Ah, e gostei bastante dos paralelos que você traçou entre os personagens e seus atores!

And I’m telling you I’m not going...

Bjo!

Otavio Almeida said...

Acho que o caso do Jamie Foxx está relacionado ao principal problema do filme: o roteiro (como disse a Kamila). Não no ator em si.

Kamila colocou muito bem que a única personagem bem desenvolvida é a da Jennifer Hudson. E há mesmo essa correria para terminar a história depois de uns momentos de enrolação...

Obs: Meu chefe viu o filme neste final de semana e me deu uns cascudos por causa da minha crítica. Ele adorou!

Abs a todos!

Kamila said...

Túlio, o Otávio disse bem. O maior problema com o personagem do Jamie Foxx, além do roteiro, é o desconforto que ele passa durante as cenas musicais.

Otávio: não acredito que seu chefe lhe deu uma bronca por causa de seu texto sobre "Dreamgirls". O seu texto fez jus ao filme.

Beijos.

Otavio Almeida said...

Ok, ok... mas é que dei uma estrelinha, né... ;-)

Bjs!

Túlio Moreira said...

Estava aqui pensando: gosto muito de musicais, mas definitivamente não "fui com a cara" de Dreamgirls... Aliás, acho que sou o único cinéfilo do mundo a preferir Chicago que Moulin Rouge!. Sem provocações!

bjo!

Kamila said...

Túlio, "Chicago" é um musical mais clássico e sofisticado. "Moulin Rouge!" é mais uma daquelas viagens loucas do Baz Luhrmann. Eu gosto dos dois filmes da mesma maneira.

Beijo.

Túlio Moreira said...

Kamila, eu costumo dizer que tenho o gosto fílmico meio "esquizofrênico": ao mesmo tempo em que gosto muito de experiências cinematográficas inovadoras, tal qual um Pulp Fiction, também aprecio muito filmes com estrutura mais que clássica, como é o caso de Chicago. Mas, claro, também gosto muito de Moulin Rouge!. Aliás, acho quase impossível não gostar desses filmes.

Bjo!

Museu do Cinema said...

Concordo Túlio, é impossivel não se apaixonar por Moulin Rouge, em termos de técnica cinematográfica, ele é perfeito, o roteiro é genial, os atores talentosissimos (o que num musical não é uma qualidade e sim uma necessidade) e a direção é absurdamente bem realizada, repare que os movimentos e os locais onde a camera tá são sempre uma foto perfeita, com cenários e atores enquadrados milimetricamente.

Kamila said...

Eu também tenho o gosto bem variado para filmes e assino embaixo do comentário do Cassiano sobre "Moulin Rouge!".

Anonymous said...

Aquele final feliz de "Dreamgirls" eh muito sem graça mesmo.
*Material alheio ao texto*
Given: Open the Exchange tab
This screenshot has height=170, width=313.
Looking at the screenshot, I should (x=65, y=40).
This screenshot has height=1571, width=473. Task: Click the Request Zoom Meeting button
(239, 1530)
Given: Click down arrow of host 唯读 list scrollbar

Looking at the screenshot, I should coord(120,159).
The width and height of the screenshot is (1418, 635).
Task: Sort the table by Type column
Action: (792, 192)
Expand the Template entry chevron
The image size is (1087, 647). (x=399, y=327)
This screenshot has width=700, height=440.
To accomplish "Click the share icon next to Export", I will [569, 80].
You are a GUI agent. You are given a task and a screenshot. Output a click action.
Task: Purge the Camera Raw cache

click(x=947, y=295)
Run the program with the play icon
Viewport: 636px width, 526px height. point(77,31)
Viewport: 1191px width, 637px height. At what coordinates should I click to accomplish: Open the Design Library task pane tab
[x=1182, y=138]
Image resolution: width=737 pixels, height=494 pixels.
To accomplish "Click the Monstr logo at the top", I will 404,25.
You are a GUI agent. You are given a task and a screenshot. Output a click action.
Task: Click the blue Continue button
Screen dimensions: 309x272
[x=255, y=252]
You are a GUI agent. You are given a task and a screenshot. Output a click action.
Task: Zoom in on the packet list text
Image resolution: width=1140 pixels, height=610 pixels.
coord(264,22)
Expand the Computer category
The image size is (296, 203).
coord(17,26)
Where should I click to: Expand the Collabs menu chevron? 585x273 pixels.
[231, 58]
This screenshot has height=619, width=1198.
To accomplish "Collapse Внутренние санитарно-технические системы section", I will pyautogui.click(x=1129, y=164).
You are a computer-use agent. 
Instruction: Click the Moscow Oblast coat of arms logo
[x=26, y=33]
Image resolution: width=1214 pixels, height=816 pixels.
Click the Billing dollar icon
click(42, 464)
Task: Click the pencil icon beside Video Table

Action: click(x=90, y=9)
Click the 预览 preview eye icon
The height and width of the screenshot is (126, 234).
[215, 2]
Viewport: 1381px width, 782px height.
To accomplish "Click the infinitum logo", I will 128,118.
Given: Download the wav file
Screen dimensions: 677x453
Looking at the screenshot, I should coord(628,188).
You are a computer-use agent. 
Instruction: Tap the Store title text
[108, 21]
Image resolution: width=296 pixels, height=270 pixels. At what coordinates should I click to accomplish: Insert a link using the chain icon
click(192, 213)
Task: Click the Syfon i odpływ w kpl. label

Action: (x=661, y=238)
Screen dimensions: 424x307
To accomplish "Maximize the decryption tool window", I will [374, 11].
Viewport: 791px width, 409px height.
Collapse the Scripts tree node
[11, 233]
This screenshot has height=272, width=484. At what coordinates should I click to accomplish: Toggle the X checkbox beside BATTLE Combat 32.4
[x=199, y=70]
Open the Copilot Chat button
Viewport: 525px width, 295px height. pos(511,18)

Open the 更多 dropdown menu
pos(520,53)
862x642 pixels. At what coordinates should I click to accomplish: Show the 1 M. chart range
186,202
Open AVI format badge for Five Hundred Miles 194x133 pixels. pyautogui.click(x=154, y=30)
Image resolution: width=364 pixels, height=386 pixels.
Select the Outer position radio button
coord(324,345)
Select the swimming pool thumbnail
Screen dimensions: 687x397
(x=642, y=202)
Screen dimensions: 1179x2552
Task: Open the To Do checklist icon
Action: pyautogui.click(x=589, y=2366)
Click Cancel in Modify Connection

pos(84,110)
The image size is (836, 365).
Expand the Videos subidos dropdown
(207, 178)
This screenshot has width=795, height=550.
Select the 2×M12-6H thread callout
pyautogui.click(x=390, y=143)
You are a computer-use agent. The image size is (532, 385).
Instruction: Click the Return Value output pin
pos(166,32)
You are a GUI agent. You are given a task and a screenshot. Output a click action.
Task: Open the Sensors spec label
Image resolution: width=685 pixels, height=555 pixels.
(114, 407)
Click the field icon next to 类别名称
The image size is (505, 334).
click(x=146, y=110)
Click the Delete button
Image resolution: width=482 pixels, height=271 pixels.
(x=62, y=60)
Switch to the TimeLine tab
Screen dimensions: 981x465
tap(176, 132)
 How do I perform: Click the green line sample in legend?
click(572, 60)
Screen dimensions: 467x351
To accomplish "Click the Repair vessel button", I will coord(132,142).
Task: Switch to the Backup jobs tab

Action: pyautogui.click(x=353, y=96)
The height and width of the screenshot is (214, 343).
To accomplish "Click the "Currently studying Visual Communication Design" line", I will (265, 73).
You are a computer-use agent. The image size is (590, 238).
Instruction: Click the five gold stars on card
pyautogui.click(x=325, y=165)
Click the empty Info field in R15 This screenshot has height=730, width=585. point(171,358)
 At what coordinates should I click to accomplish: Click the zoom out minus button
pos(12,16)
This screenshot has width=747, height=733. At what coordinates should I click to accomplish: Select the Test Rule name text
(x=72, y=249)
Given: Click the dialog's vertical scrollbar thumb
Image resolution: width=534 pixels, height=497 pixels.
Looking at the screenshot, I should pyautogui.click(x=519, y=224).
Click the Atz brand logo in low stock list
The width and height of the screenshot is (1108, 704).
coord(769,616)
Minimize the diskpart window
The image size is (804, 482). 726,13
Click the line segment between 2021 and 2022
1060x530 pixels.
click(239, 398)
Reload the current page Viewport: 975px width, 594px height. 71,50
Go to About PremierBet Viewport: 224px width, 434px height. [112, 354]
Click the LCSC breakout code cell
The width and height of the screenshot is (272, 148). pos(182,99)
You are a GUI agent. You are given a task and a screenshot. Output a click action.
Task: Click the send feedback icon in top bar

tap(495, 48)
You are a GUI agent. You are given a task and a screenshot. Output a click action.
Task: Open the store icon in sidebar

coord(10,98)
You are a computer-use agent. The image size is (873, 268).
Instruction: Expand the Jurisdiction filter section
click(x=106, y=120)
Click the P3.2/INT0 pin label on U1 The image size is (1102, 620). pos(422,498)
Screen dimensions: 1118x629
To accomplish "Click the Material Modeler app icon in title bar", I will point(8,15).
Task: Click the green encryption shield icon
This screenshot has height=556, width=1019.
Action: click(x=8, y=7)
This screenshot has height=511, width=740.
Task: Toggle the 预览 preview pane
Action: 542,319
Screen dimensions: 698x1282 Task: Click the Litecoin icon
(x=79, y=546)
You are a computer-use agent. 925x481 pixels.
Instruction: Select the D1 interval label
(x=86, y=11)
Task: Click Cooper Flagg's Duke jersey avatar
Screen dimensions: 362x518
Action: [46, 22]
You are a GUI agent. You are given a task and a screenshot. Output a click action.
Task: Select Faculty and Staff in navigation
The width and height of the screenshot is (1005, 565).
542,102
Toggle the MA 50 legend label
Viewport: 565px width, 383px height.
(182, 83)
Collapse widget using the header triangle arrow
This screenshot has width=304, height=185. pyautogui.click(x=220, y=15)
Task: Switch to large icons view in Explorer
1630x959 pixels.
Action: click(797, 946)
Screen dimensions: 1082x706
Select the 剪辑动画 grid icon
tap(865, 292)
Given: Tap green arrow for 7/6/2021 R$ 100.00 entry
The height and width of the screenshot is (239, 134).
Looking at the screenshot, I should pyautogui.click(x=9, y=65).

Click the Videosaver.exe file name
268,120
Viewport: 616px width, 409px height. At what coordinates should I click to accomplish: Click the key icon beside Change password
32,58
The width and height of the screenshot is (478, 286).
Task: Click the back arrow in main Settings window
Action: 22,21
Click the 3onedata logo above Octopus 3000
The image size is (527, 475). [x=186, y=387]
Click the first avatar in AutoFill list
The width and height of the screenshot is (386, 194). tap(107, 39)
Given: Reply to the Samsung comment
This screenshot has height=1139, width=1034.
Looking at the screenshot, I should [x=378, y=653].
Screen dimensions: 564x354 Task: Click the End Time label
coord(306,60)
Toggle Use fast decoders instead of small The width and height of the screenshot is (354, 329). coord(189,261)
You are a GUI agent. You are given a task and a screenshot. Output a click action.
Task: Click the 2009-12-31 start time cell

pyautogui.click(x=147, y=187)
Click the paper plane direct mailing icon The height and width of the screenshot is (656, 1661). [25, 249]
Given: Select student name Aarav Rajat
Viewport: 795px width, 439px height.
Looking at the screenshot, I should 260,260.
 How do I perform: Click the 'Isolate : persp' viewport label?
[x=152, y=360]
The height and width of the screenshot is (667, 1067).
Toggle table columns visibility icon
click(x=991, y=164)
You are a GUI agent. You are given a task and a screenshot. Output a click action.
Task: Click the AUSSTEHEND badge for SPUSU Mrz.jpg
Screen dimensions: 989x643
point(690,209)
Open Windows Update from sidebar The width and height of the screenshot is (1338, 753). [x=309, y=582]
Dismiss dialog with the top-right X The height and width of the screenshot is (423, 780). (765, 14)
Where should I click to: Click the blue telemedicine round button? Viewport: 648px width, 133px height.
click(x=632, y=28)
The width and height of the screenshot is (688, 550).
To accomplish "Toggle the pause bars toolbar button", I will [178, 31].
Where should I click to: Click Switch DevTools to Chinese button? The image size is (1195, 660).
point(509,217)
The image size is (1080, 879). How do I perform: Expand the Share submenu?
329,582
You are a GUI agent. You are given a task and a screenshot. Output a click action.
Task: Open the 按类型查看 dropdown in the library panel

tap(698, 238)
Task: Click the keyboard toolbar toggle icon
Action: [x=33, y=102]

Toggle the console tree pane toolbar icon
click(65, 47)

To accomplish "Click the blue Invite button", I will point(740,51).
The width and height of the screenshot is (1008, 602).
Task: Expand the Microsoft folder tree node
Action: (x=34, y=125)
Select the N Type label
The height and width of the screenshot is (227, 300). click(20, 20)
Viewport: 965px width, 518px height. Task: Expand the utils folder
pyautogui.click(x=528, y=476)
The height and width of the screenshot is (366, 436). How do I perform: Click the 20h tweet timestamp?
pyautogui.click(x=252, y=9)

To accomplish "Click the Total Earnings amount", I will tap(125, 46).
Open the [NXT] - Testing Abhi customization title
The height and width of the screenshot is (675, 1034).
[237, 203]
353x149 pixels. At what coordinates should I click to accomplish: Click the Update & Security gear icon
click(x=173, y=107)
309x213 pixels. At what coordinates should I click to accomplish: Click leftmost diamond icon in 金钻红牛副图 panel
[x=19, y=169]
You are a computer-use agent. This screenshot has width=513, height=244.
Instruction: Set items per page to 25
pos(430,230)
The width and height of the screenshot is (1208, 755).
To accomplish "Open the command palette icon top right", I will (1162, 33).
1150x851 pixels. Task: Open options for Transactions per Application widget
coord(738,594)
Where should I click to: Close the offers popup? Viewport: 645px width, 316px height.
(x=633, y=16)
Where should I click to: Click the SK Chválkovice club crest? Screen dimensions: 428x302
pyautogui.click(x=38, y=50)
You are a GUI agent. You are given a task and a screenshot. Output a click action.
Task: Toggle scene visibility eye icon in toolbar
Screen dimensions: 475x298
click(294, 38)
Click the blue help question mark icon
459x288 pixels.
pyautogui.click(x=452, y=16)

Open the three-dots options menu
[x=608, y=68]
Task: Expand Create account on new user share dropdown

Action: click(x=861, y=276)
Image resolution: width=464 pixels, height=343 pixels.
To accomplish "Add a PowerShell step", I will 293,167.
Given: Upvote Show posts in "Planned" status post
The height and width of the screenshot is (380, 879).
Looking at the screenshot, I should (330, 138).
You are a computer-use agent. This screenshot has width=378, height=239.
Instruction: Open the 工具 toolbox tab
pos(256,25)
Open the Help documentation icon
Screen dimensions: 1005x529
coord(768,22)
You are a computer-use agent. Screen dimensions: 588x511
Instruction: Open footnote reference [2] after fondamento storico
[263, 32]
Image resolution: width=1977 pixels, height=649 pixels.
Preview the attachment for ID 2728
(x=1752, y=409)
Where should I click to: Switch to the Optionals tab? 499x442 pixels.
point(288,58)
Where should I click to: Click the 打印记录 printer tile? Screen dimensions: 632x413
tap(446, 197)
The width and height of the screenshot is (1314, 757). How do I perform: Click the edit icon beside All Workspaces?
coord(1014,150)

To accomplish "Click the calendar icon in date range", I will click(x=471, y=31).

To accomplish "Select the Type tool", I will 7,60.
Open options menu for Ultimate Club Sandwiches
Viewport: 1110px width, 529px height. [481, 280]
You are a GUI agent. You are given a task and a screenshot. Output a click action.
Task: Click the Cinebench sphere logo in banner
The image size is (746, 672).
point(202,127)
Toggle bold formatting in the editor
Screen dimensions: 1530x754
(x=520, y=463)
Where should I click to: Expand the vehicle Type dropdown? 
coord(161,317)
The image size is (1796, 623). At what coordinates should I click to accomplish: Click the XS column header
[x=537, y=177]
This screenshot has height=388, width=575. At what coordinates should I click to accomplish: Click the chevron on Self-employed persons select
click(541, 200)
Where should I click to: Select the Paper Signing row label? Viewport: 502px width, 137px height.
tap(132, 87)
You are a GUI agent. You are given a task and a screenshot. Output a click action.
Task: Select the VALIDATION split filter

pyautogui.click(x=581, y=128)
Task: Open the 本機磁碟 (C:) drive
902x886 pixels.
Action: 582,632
Musical contemporaneo no cinema soh mesmo "Moulin Rouge", aquele eu nao me canso de assistir.

Fábio Dantas said...

Oi Kamila.
Sou lá do Hollywood Watch, da Ana Maria.
Passei rápido e gostei bastante do teor do teu blog.
“And I’m Telling You I’m Not Going” é a razão de ser de “Dreamgirls”, a única coisa genuína no filme. E Hudson, embora ache q em geral sua performance é superestimada, desemcumbe esta cena com brilho.
Depois, com tempo, conheço melhor teu blog.
[ ]ão, Fábio.

Kamila said...

Oi, Fábio.

Obrigada pela visita e pelo comentário.

"And I'm Telling You" realmente é a cena de "Dreamgirls". Uma das poucas cenas que empolgam no filme. Não acho que a performance de Jennifer Hudson seja superestimada. Acho que ela está muito bem e mereceu os prêmios que ganhou.

Abraço!

Wanderley Teixeira said...

Dreamgirls é mesmo um show em termos de musical.E o número protagonizado por Jennifer Hudson é mesmo crucial e feito de maneira exemplar pela atriz.Duvidei muito do potencial desse musical.Quebrei a cara...O filme só perde por tramas novelescas desnecessárias.

Kamila said...

Wanderley, o único problema de "Dreamgirls" é o roteiro, especialmente no segundo ato do filme.